ACTIVITY →
Your answer should be an exact copy of the lines from the one holding "You are a computer-use" to the end of the material below, pictures left out.

RECORDS TO PROCESS →
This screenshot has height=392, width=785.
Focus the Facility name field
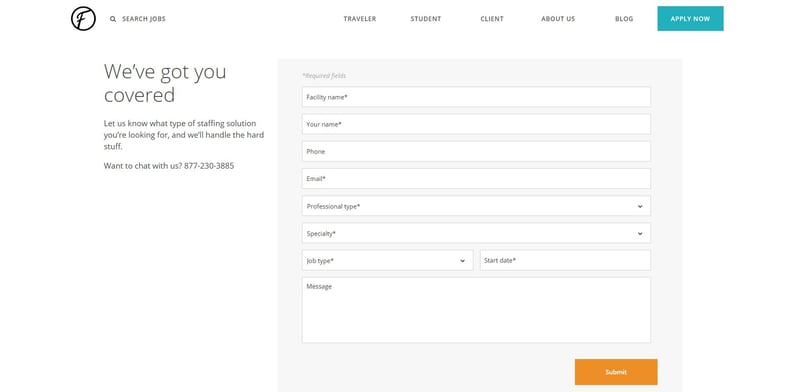pos(476,97)
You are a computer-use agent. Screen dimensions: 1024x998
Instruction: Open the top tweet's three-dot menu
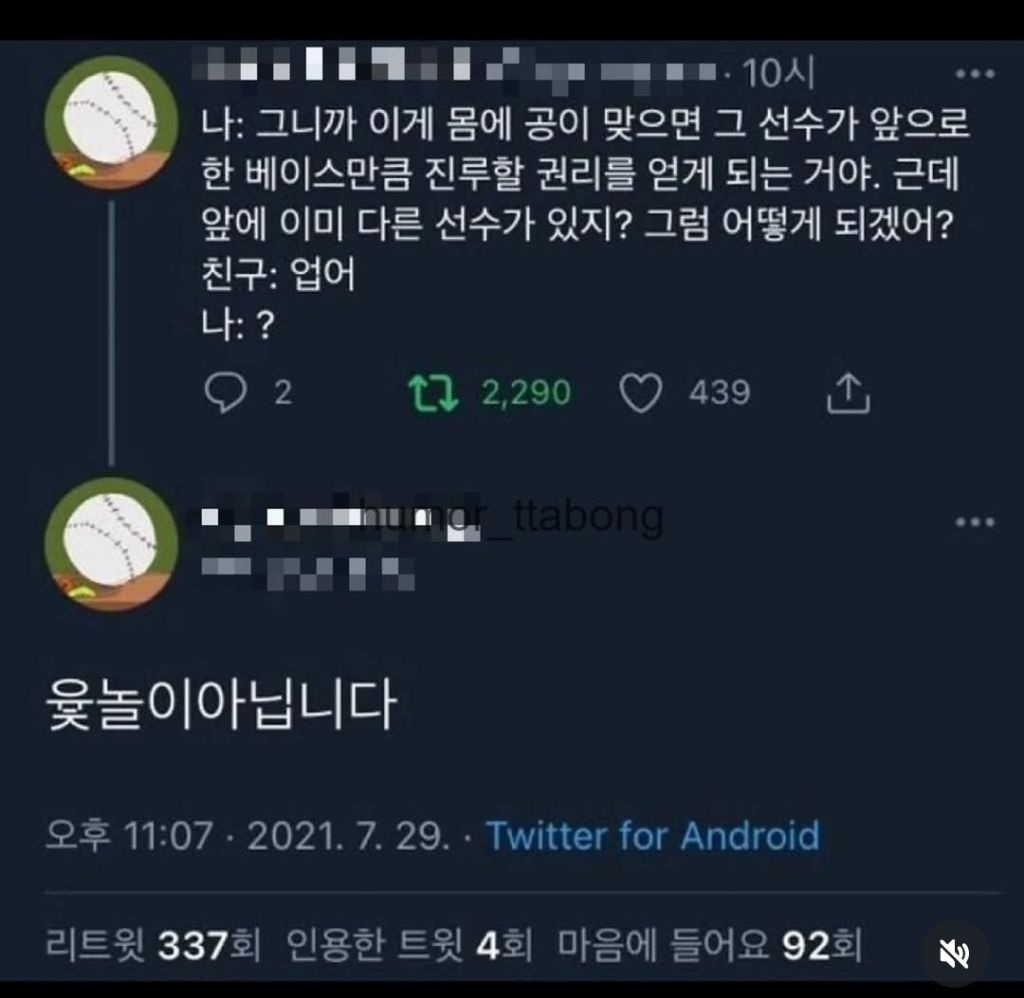pyautogui.click(x=975, y=74)
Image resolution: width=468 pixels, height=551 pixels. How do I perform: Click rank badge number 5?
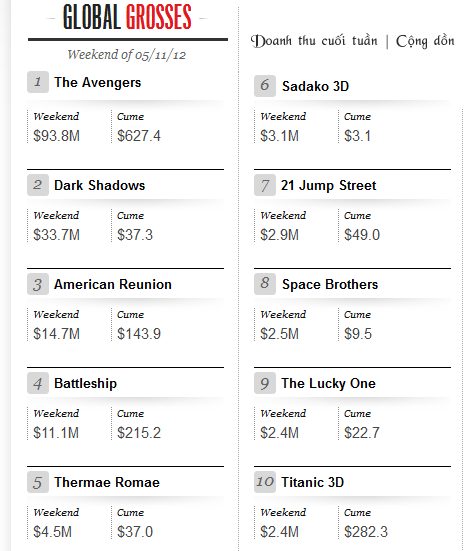pyautogui.click(x=38, y=482)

EXPECTED ANSWER →
You are a computer-use agent. Screen dimensions: 1024x998
Instruction: Open the top tweet's three-dot menu
pyautogui.click(x=975, y=74)
Image resolution: width=468 pixels, height=551 pixels. How do I perform: Click rank badge number 5?
pyautogui.click(x=38, y=482)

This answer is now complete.